TO DO> For the listing that follows, give again exactly the lines from the one with "You are a GUI" to the one with "[البحث] (23, 28)", including both.

INPUT>
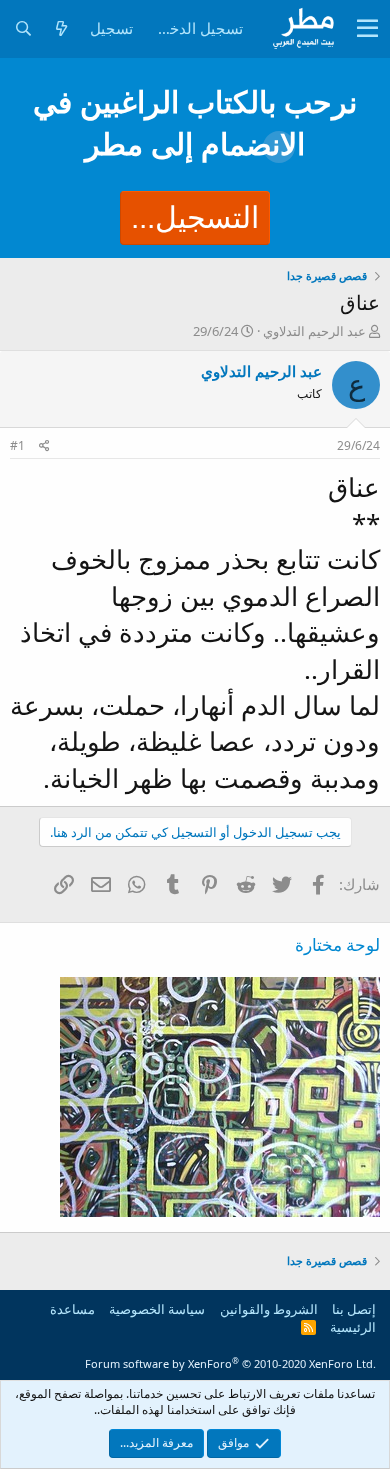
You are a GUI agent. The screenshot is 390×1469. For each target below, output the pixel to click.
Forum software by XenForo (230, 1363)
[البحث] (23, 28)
...
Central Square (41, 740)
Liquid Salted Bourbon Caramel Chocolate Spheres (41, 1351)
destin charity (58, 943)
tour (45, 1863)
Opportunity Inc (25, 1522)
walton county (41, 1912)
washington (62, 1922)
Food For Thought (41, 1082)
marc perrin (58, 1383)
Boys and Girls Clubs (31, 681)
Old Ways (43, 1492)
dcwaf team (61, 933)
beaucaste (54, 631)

EXERCISE ANSWER>
You are a GUI agent. The screenshot is 390×1469. For each target below, output the pixel to click.
Forum software by XenForo (230, 1363)
[البحث] (23, 28)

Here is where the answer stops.